Burkina Faso : Le stand Koulouba, de l’apparat à l’éveil des consciences

Au cœur de la Semaine Nationale de la Culture (SNC) 2026, un espace attire désormais tous les regards : le stand Koulouba. Loin d’être une simple vitrine d’exposition, ce pavillon institutionnel s’impose comme le pivot d’une stratégie de communication réinventée, marquant la naissance d’une nouvelle pédagogie de la souveraineté au Sahel.

Traditionnellement, la présidence (Koulouba) est perçue comme un lieu de mystère et de distance. En déplaçant les attributs et les projets de la présidence au contact direct des citoyens, lors du SIAO, de la SNC ou de la FESPACO, les autorités burkinabè opèrent une rupture protocolaire. Cette démarche vise à transformer l’image d’un pouvoir vertical en une gouvernance de proximité. Le stand devient un espace de redevabilité où les grandes orientations de l’exécutif sont expliquées, justifiées et illustrées par des résultats concrets.

Le stand Koulouba dépasse les frontières du Burkina Faso pour s’inscrire dans la dynamique de l’Alliance des États du Sahel (AES). Il se présente comme le creuset d’une conscience politique en pleine mutation, centrée sur trois piliers majeurs : la souveraineté économique, avec la mise en avant de la transformation locale du coton et des mines ainsi que les initiatives d’actionnariat populaire ; la refondation sécuritaire, par la présentation du rôle des VDP et de l’effort de guerre comme un engagement patriotique collectif ; et enfin la révolution numérique, via la démonstration des outils de modernisation de l’administration comme les plateformes LANAYA et e-BDT, visant à réduire la corruption et à accroître l’efficacité de l’État.

Plus qu’une vitrine, ce stand agit comme une école de la citoyenneté.
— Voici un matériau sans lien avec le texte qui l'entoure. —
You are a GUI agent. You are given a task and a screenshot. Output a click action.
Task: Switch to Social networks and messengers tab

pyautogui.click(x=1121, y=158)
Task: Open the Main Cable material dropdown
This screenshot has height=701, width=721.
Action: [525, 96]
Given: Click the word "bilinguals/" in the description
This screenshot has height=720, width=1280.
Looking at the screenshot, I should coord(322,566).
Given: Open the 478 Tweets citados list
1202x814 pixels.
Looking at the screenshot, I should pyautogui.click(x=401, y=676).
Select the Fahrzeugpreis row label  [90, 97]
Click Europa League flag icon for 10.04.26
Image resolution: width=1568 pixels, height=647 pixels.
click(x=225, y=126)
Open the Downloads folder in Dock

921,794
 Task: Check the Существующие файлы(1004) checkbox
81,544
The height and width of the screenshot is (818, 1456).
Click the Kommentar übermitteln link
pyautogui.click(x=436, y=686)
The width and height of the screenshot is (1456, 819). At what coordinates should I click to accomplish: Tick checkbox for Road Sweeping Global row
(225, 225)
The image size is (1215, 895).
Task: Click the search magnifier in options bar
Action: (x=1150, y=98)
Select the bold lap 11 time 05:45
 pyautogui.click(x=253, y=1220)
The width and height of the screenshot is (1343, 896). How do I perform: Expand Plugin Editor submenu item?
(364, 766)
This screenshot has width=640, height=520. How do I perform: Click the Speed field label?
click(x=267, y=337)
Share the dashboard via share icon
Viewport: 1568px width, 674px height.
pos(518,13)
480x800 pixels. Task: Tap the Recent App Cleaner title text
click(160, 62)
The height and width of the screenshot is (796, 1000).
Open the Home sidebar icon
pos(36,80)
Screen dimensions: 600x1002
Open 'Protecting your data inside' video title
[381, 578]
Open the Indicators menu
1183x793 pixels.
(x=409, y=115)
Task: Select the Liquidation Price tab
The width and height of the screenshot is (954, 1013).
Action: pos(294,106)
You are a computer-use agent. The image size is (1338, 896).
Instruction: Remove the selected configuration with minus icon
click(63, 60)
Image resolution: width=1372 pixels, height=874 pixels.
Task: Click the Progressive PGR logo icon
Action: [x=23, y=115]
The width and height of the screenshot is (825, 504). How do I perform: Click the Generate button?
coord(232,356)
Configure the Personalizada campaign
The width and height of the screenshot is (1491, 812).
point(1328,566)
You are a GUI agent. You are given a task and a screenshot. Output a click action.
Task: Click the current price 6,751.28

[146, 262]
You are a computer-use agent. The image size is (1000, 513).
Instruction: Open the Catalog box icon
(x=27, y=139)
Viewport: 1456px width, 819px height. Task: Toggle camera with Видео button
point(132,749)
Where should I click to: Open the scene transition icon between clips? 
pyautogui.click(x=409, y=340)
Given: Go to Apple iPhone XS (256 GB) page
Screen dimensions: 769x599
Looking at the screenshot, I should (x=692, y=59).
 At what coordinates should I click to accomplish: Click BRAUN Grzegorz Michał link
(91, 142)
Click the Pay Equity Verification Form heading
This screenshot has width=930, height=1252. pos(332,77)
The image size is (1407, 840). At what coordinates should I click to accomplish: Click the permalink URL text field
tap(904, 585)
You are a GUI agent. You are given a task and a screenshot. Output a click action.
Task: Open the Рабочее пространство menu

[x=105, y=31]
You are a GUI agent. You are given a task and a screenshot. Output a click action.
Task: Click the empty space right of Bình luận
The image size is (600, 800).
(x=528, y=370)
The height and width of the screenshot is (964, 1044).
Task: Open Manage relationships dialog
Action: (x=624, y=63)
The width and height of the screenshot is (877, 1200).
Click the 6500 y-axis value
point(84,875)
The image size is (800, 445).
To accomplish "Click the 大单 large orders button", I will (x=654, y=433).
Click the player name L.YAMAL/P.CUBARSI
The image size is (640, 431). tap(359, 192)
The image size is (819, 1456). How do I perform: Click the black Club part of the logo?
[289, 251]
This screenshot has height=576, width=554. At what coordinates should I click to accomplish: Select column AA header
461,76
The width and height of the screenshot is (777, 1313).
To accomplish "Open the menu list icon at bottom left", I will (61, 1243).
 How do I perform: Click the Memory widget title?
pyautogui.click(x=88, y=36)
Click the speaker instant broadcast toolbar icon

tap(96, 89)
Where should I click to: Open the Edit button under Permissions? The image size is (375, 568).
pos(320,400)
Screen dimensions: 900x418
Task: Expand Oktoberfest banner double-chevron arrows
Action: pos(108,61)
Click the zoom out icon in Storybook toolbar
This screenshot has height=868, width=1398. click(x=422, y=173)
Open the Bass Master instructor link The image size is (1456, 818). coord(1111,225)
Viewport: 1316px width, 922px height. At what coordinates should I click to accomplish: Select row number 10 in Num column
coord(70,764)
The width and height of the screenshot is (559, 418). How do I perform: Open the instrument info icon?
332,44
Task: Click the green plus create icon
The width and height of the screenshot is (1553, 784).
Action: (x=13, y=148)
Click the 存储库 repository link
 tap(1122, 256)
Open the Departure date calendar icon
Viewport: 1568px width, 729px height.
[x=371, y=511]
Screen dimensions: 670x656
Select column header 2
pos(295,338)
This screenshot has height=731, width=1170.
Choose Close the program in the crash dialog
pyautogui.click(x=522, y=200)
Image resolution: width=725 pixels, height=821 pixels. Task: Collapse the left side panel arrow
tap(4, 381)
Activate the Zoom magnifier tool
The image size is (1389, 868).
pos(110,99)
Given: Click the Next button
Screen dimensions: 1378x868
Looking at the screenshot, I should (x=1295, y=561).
En exposant les défis et les réussites du Fonds de Soutien Patriotique (FSP) ou les projets d’industrialisation agricole, il invite le visiteur à ne plus être un simple spectateur, mais un acteur du changement. La mise en scène de la « Révolution Progressiste Populaire » y est palpable. À travers des supports multimédias et des échanges directs, l’État forge un nouveau récit national : celui d’un pays qui refuse la fatalité et qui se construit par et pour les Burkinabè.

Le stand Koulouba est devenu l’instrument d’un soft power intérieur. C’est une vitrine stratégique qui permet de consolider le lien entre le peuple et ses dirigeants autour d’un idéal commun : la reconquête de la dignité nationale. Dans cette bataille pour l’opinion, le palais de Koulouba a compris que la souveraineté ne se décrète pas seulement dans les bureaux de Ouagadougou, elle se cultive chaque jour dans l’esprit des citoyens.